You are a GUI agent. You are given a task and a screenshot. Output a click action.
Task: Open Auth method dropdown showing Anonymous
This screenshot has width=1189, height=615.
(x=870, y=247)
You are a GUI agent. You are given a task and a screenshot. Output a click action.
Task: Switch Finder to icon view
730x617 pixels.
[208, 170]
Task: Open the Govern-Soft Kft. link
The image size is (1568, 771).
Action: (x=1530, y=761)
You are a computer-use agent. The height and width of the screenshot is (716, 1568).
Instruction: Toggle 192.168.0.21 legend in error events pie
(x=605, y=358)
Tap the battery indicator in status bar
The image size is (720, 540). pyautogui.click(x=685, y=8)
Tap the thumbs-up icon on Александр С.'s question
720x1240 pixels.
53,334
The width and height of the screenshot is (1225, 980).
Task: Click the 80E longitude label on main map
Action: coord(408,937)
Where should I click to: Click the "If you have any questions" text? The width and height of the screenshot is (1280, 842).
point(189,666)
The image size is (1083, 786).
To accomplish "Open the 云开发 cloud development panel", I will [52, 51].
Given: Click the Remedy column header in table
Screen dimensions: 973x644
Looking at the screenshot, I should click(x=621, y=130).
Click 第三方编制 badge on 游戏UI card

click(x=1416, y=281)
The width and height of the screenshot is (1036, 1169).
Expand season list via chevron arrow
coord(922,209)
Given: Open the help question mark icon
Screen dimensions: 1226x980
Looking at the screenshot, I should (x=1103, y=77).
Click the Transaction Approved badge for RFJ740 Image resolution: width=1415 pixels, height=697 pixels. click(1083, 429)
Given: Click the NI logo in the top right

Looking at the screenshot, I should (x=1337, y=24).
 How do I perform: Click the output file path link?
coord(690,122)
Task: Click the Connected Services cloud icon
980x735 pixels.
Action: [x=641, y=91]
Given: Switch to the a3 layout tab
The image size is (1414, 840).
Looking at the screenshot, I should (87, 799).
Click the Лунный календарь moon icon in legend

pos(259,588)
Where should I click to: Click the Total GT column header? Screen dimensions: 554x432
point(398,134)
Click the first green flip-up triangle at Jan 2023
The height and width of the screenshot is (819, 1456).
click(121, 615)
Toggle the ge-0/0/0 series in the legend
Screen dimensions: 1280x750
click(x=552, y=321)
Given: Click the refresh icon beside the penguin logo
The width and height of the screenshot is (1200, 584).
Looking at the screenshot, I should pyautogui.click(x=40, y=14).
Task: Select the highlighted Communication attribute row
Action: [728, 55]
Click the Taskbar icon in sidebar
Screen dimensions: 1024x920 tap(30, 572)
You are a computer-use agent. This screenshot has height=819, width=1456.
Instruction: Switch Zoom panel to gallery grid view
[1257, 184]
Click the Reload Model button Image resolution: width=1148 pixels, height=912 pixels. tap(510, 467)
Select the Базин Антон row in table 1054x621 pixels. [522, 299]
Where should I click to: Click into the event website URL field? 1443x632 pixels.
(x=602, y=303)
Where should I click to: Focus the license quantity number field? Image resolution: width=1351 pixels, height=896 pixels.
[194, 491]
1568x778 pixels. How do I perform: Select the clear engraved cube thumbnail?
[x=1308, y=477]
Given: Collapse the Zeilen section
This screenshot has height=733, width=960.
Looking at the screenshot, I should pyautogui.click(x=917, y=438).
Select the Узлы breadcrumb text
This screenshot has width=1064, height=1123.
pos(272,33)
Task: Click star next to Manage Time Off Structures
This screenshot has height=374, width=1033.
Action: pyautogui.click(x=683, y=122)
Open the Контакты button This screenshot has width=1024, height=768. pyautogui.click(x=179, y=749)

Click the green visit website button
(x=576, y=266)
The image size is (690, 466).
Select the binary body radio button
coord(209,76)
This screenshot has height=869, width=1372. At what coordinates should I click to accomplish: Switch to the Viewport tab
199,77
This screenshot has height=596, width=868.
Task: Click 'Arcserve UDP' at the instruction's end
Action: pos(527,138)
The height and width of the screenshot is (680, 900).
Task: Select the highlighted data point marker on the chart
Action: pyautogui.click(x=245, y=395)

========================================================================

* **What is expected**:
Reproduce all the records, putting "screen agent" in place of every occurrence of "GUI agent" and changing nothing else.

* **Finished task**:
You are a screen agent. You are given a task and a screenshot. Output a click action.
Task: Open Auth method dropdown showing Anonymous
This screenshot has width=1189, height=615.
(x=870, y=247)
You are a screen agent. You are given a task and a screenshot. Output a click action.
Task: Switch Finder to icon view
730x617 pixels.
[208, 170]
Task: Open the Govern-Soft Kft. link
The image size is (1568, 771).
Action: (x=1530, y=761)
You are a computer-use agent. The height and width of the screenshot is (716, 1568).
Instruction: Toggle 192.168.0.21 legend in error events pie
(x=605, y=358)
Tap the battery indicator in status bar
The image size is (720, 540). pyautogui.click(x=685, y=8)
Tap the thumbs-up icon on Александр С.'s question
720x1240 pixels.
53,334
The width and height of the screenshot is (1225, 980).
Task: Click the 80E longitude label on main map
Action: coord(408,937)
Where should I click to: Click the "If you have any questions" text? The width and height of the screenshot is (1280, 842).
point(189,666)
The image size is (1083, 786).
To accomplish "Open the 云开发 cloud development panel", I will [52, 51].
Given: Click the Remedy column header in table
Screen dimensions: 973x644
Looking at the screenshot, I should click(x=621, y=130).
Click 第三方编制 badge on 游戏UI card

click(x=1416, y=281)
The width and height of the screenshot is (1036, 1169).
Expand season list via chevron arrow
coord(922,209)
Given: Open the help question mark icon
Screen dimensions: 1226x980
Looking at the screenshot, I should (x=1103, y=77).
Click the Transaction Approved badge for RFJ740 Image resolution: width=1415 pixels, height=697 pixels. click(1083, 429)
Given: Click the NI logo in the top right

Looking at the screenshot, I should (x=1337, y=24).
 How do I perform: Click the output file path link?
coord(690,122)
Task: Click the Connected Services cloud icon
980x735 pixels.
Action: [x=641, y=91]
Given: Switch to the a3 layout tab
The image size is (1414, 840).
Looking at the screenshot, I should (87, 799).
Click the Лунный календарь moon icon in legend

pos(259,588)
Where should I click to: Click the Total GT column header? Screen dimensions: 554x432
point(398,134)
Click the first green flip-up triangle at Jan 2023
The height and width of the screenshot is (819, 1456).
click(121, 615)
Toggle the ge-0/0/0 series in the legend
Screen dimensions: 1280x750
click(x=552, y=321)
Given: Click the refresh icon beside the penguin logo
The width and height of the screenshot is (1200, 584).
Looking at the screenshot, I should pyautogui.click(x=40, y=14).
Task: Select the highlighted Communication attribute row
Action: [728, 55]
Click the Taskbar icon in sidebar
Screen dimensions: 1024x920 tap(30, 572)
You are a computer-use agent. This screenshot has height=819, width=1456.
Instruction: Switch Zoom panel to gallery grid view
[1257, 184]
Click the Reload Model button Image resolution: width=1148 pixels, height=912 pixels. tap(510, 467)
Select the Базин Антон row in table 1054x621 pixels. [522, 299]
Where should I click to: Click into the event website URL field? 1443x632 pixels.
(x=602, y=303)
Where should I click to: Focus the license quantity number field? Image resolution: width=1351 pixels, height=896 pixels.
[194, 491]
1568x778 pixels. How do I perform: Select the clear engraved cube thumbnail?
[x=1308, y=477]
Given: Collapse the Zeilen section
This screenshot has height=733, width=960.
Looking at the screenshot, I should pyautogui.click(x=917, y=438).
Select the Узлы breadcrumb text
This screenshot has width=1064, height=1123.
pos(272,33)
Task: Click star next to Manage Time Off Structures
This screenshot has height=374, width=1033.
Action: pyautogui.click(x=683, y=122)
Open the Контакты button This screenshot has width=1024, height=768. pyautogui.click(x=179, y=749)

Click the green visit website button
(x=576, y=266)
The image size is (690, 466).
Select the binary body radio button
coord(209,76)
This screenshot has height=869, width=1372. At what coordinates should I click to accomplish: Switch to the Viewport tab
199,77
This screenshot has height=596, width=868.
Task: Click 'Arcserve UDP' at the instruction's end
Action: pos(527,138)
The height and width of the screenshot is (680, 900).
Task: Select the highlighted data point marker on the chart
Action: pyautogui.click(x=245, y=395)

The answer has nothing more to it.